### EXERCISE AIM
Every line from the one with "Image resolution: width=454" up to and including the one with "Open bar-chart Task" is to be output exactly as it appears below; pictures are not.

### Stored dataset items
Segment Open
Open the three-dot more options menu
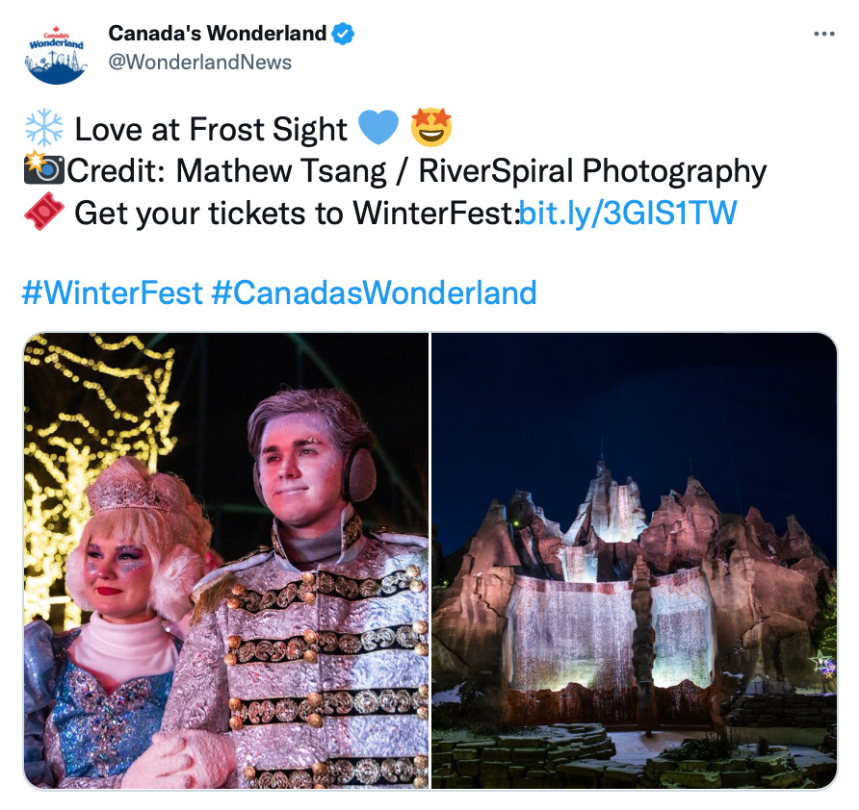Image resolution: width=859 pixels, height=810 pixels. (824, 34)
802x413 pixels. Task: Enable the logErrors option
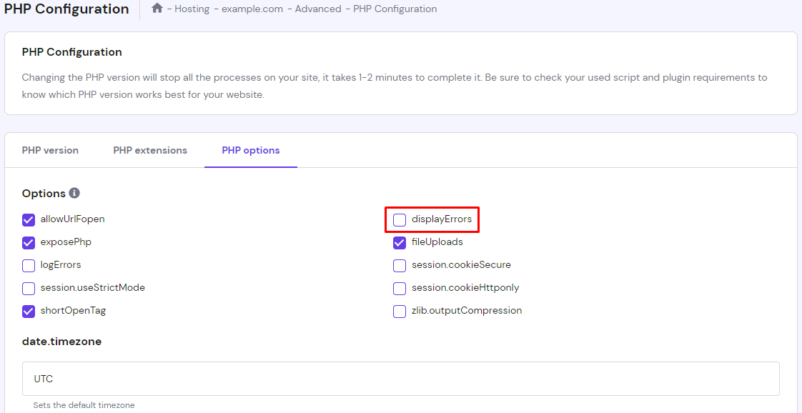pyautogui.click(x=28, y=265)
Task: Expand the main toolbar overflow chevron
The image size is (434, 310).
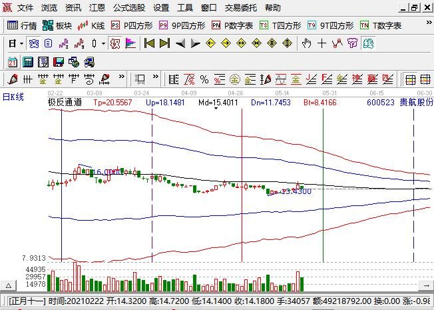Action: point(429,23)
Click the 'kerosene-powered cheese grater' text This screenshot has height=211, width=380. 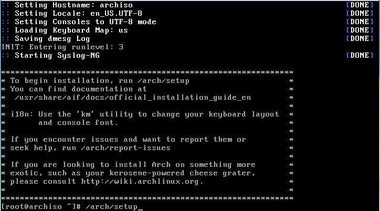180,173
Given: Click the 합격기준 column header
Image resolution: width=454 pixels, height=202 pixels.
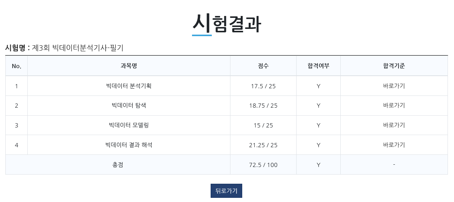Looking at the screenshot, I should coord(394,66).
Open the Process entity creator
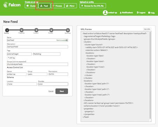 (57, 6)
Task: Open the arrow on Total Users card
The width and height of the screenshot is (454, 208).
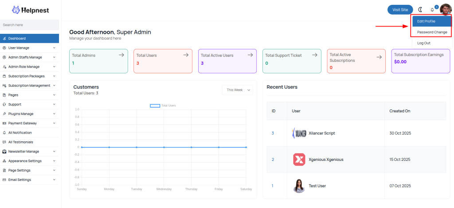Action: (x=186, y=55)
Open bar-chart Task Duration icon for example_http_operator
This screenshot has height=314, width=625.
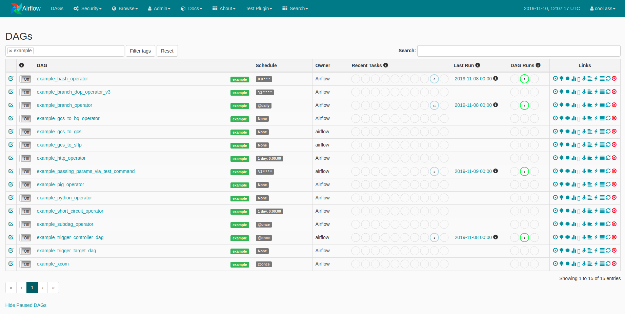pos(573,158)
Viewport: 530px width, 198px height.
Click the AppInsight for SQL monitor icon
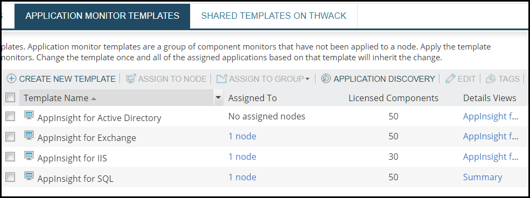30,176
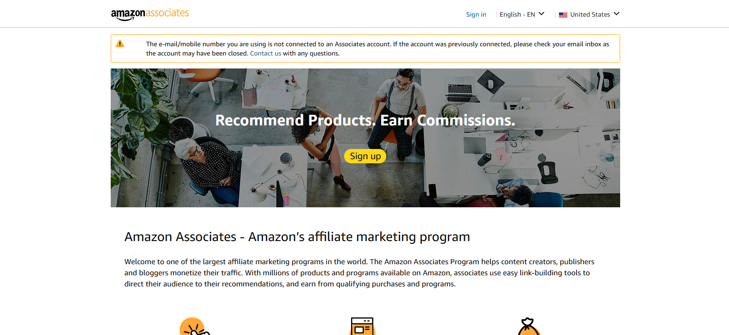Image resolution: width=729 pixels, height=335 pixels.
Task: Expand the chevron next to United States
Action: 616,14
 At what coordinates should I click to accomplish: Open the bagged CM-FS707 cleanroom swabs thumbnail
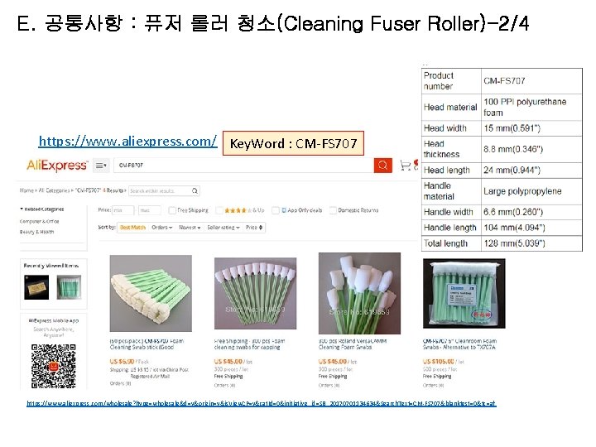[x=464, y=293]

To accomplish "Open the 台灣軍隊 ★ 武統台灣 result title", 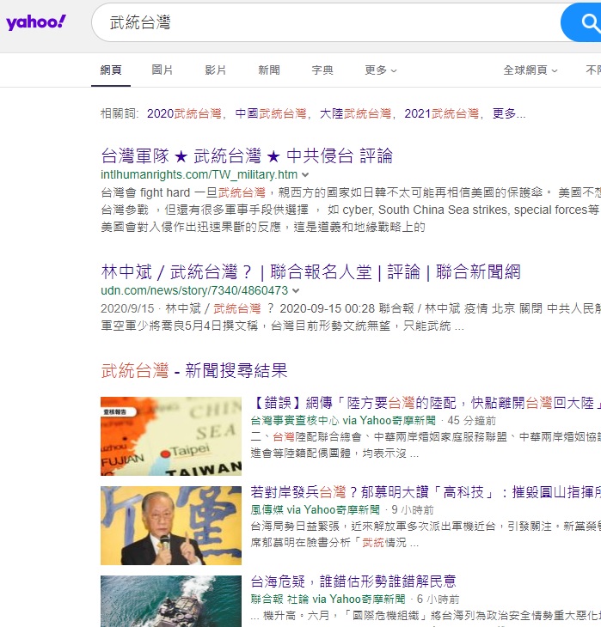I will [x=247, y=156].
Segment Closed
Segment Open
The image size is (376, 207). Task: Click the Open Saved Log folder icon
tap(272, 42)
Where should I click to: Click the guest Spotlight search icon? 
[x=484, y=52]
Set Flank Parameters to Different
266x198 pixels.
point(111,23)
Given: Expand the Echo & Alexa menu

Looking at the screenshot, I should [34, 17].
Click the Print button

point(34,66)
Segment Closed
Segment Open
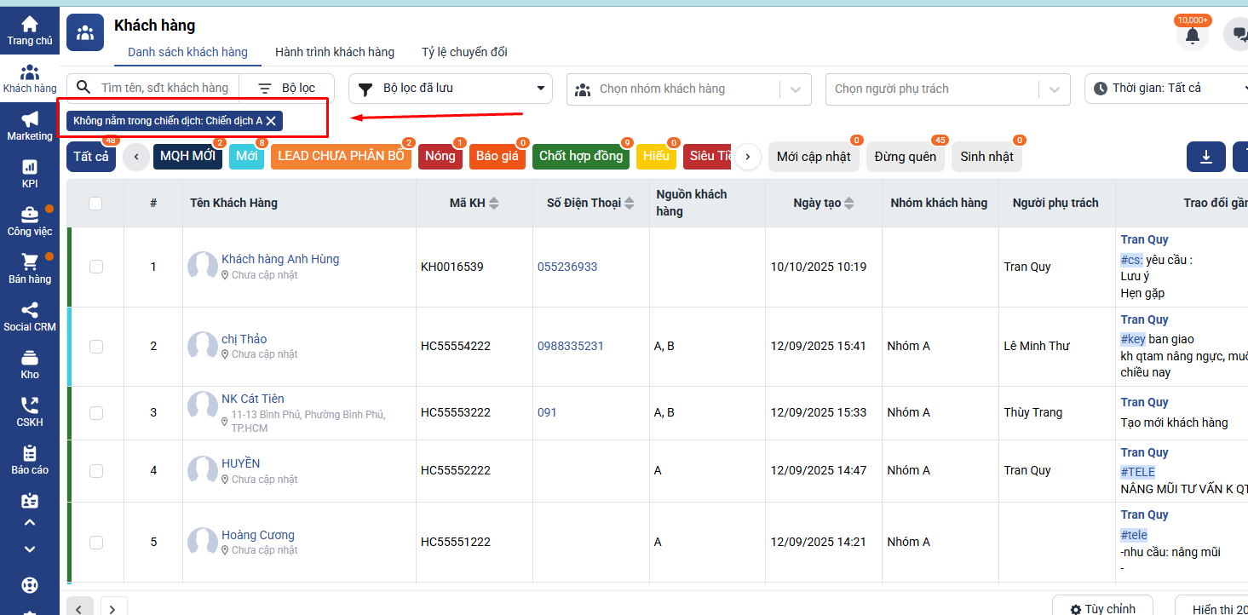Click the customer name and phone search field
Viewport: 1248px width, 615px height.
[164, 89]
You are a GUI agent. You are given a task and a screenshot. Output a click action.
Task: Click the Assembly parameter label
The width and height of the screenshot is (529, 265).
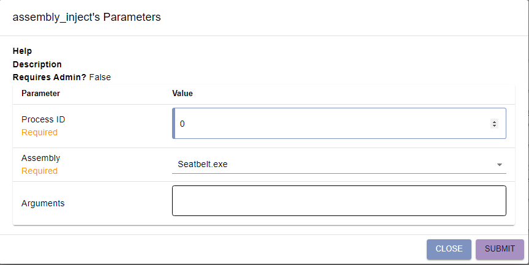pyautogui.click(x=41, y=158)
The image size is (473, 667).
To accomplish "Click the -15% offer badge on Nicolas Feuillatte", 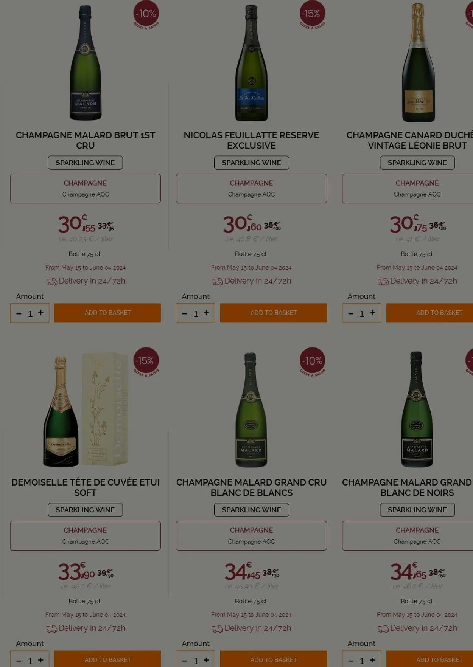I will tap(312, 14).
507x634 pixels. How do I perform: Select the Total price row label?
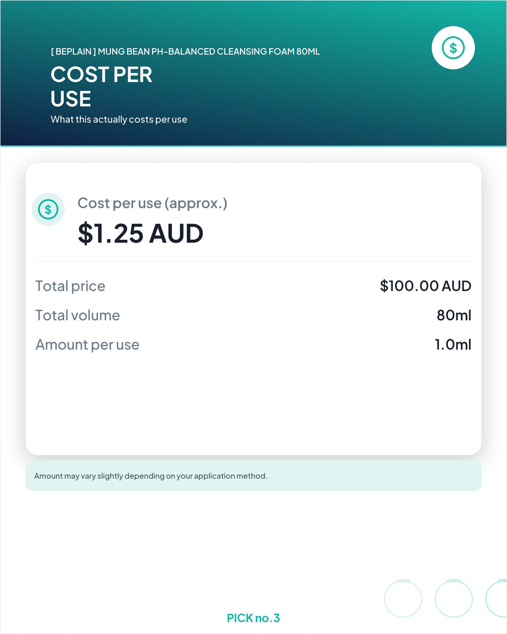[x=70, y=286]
Segment Closed
### ANSWER TO THIS PROBLEM
Image resolution: width=454 pixels, height=202 pixels.
Looking at the screenshot, I should coord(394,66).
Open the Process entity creator
 (57, 6)
Task: Open the arrow on Total Users card
The width and height of the screenshot is (454, 208).
Action: (x=186, y=55)
Open bar-chart Task Duration icon for example_http_operator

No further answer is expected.